* [AIM OF THE EXERCISE]
Ignoring every picture, transcribe the data in full as it stands.
[[ EXERCISE INPUTS open ]]
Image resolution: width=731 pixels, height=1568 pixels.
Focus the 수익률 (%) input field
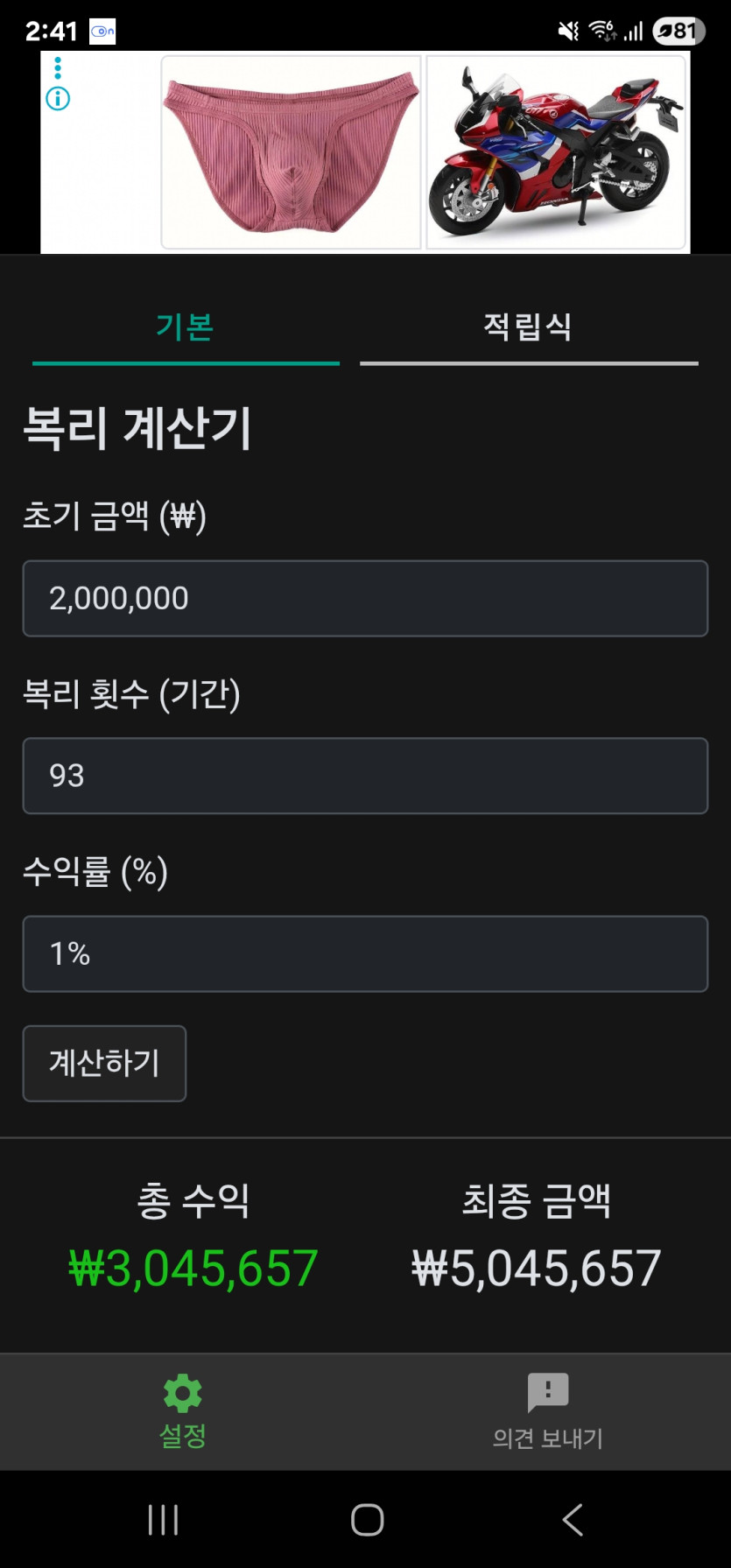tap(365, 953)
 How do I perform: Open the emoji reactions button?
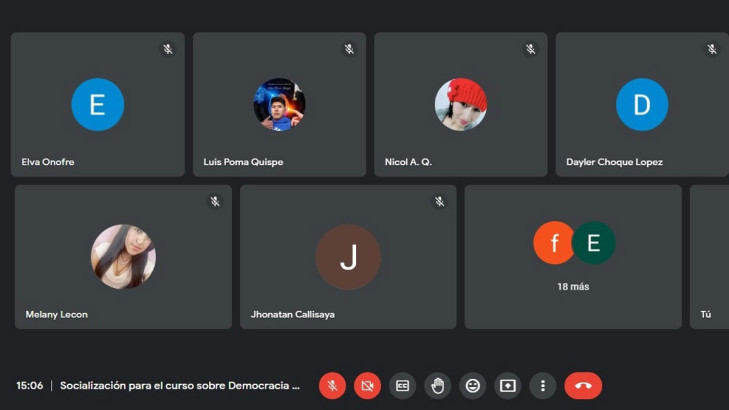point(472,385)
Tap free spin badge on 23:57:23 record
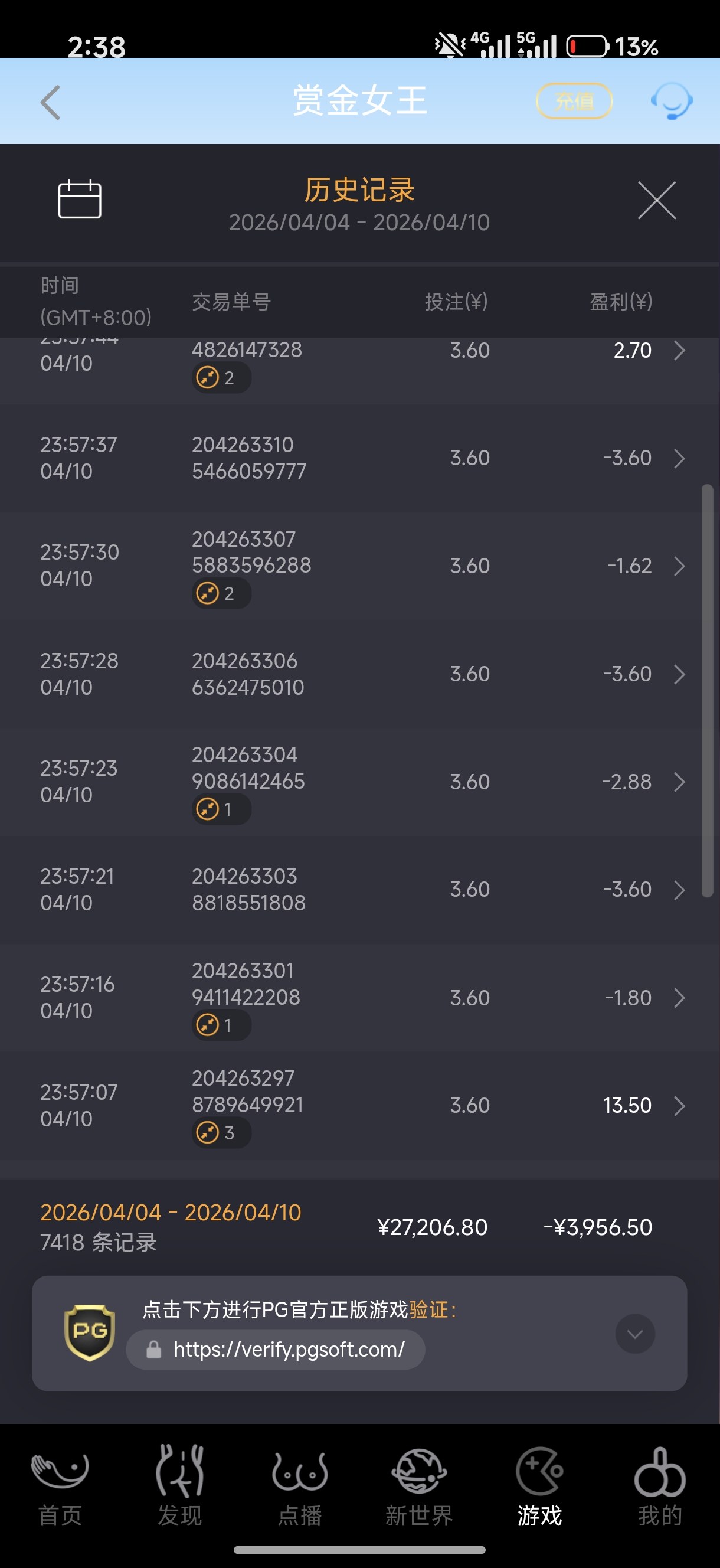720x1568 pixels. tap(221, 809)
[[ EXERCISE INPUTS closed ]]
* [WRITTEN RESPONSE]
Image resolution: width=731 pixels, height=1568 pixels.
Focus the 수익률 (%) input field
tap(365, 953)
 How do I perform: Open the emoji reactions button?
point(472,385)
Tap free spin badge on 23:57:23 record
720x1568 pixels. tap(221, 809)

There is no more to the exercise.